En su conjunto, esa mezcla —simplismo a la hora de comprender los problemas sociales, oportunismo, torpeza gubernamental— amenaza con dañar severamente las instituciones.
Las instituciones no son solo, como a veces se cree (otro simplismo que anda dando vueltas), formas de distribuir la riqueza social y las oportunidades. Son eso, por supuesto, pero no solo eso. También se trata de convenciones acerca de la forma o el procedimiento para considerar los problemas, identificar los conflictos y encontrar la manera de resolverlos. De ahí que la democracia, como se ha dicho innumerables veces, no solo consiste en la regla de la mayoría: también exige la deliberación de los problemas públicos, la consideración de las razones en juego y la construcción de un orden de prioridades que permita que las elecciones que afectarán a todos —las decisiones públicas— se acerquen al ideal de la racionalidad. Por supuesto la racionalidad total casi nunca se alcanza a la hora de las decisiones colectivas, pero la política democrática debe esmerarse por siquiera asemejarse a ella.
Pero cuando la función del político parlamentario se reduce a amplificar las demandas ciudadanas, y la de los ministros a remendar o zurcir la imagen del presidente, ese quehacer de racionalidad no se produce y la política, tarde o temprano, se devalúa.
Por supuesto el cambio del sistema de pensiones es un propósito perfectamente legítimo, pero no puede llevarse adelante mediante atajos u oportunismos, sirviéndose de la estela de simplismo y moralina (como si la idea de justicia permitiera comprenderlo todo) que de un tiempo a esta parte ha inundado a la sociedad chilena.
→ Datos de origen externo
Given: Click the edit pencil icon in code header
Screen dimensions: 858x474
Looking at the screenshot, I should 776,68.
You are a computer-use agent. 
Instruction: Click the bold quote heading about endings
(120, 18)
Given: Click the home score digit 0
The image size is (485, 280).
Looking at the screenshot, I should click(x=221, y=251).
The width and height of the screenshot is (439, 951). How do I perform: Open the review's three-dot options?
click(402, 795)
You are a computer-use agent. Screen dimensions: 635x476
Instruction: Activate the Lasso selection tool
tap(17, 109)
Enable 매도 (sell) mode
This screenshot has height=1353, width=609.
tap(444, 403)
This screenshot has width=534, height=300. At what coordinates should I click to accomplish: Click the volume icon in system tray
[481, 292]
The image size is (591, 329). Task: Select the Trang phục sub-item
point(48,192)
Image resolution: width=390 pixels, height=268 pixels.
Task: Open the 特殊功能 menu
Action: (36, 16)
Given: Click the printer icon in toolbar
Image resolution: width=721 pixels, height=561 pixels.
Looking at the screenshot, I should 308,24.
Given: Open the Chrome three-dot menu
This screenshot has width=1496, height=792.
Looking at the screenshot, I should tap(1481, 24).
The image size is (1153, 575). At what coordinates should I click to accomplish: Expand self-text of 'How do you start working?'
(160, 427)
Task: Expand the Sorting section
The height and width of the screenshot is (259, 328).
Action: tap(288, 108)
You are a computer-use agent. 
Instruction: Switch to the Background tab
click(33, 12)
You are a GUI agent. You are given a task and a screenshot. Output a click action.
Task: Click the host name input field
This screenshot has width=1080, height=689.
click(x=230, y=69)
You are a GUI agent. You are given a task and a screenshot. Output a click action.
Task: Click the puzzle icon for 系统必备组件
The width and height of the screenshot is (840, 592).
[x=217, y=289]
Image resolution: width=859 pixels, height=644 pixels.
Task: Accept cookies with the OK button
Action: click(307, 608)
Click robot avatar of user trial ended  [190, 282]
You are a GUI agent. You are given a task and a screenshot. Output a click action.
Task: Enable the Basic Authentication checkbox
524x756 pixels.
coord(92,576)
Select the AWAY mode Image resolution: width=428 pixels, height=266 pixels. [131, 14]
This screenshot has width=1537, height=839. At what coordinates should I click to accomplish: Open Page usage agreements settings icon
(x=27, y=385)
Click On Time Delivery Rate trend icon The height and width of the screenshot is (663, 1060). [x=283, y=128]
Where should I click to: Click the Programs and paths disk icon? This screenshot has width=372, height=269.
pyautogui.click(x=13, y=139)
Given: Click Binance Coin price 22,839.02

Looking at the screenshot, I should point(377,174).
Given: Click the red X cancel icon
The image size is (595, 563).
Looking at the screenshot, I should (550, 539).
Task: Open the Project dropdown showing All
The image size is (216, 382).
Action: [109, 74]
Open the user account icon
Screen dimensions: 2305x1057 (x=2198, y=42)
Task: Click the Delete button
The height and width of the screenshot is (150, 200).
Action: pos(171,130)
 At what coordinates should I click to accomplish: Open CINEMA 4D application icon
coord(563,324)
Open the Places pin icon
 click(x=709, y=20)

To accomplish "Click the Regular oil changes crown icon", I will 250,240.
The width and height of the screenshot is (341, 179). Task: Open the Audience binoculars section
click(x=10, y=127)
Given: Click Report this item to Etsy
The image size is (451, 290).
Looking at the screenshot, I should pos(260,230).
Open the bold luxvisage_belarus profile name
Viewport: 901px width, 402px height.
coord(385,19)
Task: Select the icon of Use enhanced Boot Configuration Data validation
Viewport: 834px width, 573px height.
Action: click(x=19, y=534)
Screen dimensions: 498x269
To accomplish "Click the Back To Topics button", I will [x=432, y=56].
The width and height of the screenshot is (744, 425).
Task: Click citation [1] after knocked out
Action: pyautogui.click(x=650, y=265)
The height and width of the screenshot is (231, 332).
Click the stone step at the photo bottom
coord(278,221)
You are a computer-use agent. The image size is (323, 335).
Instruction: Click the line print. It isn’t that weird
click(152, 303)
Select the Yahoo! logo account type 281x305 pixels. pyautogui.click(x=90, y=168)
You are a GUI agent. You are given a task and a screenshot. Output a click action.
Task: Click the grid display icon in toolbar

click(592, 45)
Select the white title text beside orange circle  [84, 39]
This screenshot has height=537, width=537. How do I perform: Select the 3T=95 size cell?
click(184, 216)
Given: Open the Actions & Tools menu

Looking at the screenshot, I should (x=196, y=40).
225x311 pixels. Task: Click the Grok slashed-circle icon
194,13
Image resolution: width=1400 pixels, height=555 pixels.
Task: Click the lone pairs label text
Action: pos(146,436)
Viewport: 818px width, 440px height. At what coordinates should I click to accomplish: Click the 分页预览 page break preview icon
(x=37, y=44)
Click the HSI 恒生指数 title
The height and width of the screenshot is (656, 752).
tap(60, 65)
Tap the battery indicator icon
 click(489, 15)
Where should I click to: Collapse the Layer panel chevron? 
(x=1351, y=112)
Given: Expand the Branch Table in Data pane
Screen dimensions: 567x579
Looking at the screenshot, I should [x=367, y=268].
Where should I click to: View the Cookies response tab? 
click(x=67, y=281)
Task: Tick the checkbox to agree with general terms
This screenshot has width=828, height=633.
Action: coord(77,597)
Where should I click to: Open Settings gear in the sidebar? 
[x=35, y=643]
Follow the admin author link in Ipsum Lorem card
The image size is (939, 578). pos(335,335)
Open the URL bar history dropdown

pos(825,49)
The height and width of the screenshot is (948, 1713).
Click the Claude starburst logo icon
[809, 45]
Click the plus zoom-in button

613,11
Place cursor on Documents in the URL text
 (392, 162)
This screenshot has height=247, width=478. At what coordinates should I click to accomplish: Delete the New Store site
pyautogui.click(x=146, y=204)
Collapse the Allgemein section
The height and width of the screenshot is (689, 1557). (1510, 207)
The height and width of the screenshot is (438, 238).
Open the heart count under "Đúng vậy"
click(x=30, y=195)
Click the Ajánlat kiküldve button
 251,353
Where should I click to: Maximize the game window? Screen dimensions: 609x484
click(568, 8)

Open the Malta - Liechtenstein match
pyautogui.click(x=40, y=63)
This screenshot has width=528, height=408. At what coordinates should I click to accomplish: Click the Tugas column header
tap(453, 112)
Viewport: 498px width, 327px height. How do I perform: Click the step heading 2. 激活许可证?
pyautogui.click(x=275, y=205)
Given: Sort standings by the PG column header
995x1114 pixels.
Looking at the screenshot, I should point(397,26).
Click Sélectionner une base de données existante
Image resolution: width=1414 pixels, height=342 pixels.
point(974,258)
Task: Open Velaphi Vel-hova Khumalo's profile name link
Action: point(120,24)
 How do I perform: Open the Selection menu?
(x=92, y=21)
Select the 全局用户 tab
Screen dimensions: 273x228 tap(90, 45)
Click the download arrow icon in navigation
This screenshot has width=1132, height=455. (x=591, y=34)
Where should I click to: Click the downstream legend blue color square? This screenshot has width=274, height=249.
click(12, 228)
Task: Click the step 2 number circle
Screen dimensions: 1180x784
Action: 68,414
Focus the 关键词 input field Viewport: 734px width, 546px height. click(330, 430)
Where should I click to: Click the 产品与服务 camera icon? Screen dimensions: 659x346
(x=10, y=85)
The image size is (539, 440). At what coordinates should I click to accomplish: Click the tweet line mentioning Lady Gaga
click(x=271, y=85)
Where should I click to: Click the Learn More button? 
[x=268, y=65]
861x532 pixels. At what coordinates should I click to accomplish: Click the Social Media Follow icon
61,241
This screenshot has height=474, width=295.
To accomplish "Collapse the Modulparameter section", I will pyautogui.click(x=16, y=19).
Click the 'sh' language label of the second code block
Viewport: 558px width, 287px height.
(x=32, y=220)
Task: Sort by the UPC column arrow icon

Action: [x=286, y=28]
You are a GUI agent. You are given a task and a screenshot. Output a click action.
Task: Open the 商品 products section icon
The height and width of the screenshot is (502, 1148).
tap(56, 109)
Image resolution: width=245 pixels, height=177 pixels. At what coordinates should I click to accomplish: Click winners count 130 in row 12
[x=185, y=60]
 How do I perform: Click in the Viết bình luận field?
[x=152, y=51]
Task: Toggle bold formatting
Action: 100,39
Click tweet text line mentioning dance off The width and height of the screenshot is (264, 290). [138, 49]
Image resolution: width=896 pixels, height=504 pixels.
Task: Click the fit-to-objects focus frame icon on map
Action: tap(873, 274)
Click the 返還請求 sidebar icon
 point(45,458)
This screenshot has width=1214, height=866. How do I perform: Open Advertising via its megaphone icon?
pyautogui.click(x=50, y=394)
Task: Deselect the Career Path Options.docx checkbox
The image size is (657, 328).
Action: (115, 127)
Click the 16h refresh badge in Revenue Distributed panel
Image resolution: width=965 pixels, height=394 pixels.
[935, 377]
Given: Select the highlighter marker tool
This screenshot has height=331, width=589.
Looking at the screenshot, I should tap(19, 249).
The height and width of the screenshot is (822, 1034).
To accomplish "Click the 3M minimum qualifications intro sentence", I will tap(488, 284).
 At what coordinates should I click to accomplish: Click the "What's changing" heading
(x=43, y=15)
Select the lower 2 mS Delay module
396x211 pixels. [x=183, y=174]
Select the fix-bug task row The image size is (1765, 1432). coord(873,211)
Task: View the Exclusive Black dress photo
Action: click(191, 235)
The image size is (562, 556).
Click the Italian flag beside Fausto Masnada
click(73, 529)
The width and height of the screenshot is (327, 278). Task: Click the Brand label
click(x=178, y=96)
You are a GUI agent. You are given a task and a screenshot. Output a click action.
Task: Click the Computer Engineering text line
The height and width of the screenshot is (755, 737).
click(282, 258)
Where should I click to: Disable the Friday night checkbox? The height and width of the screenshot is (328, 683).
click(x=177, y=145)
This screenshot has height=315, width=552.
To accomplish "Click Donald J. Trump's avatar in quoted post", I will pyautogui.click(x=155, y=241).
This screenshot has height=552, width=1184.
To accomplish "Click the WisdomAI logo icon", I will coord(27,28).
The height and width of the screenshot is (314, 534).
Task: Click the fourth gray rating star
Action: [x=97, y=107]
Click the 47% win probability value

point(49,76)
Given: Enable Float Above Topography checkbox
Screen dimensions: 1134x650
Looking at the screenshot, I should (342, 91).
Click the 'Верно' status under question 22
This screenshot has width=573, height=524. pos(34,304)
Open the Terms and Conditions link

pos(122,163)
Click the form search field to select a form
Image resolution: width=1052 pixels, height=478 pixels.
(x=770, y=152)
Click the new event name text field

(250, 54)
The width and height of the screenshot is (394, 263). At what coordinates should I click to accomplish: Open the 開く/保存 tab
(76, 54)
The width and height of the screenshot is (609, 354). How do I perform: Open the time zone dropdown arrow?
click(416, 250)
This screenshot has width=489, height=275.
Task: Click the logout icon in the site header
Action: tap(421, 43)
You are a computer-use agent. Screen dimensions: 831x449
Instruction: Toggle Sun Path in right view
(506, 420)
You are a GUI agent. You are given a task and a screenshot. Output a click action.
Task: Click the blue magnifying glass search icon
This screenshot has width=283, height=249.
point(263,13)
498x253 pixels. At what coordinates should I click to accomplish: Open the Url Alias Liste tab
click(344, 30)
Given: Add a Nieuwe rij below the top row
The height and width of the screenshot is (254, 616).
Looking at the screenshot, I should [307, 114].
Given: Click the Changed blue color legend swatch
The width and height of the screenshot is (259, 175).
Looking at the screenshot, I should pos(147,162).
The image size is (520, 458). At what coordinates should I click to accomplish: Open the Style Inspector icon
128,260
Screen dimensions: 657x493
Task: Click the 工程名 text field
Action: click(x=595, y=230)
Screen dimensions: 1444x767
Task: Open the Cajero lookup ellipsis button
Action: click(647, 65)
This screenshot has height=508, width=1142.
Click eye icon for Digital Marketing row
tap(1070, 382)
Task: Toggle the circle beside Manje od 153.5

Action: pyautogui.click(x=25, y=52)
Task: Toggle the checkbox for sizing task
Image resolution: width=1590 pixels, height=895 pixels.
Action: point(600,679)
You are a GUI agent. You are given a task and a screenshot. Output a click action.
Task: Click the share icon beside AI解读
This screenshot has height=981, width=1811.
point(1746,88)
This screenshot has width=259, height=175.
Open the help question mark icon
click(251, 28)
No es razonable perseguir el cambio del sistema de pensiones aprovechando la urgencia que aflige a millones de personas y a sabiendas de que ello tendrá un costo más alto que otras alternativas disponibles.
Salvo, claro, que, en una nueva muestra de irresponsabilidad, se haya decidido aprovechar la oportunidad triste de la pandemia para acortar el camino.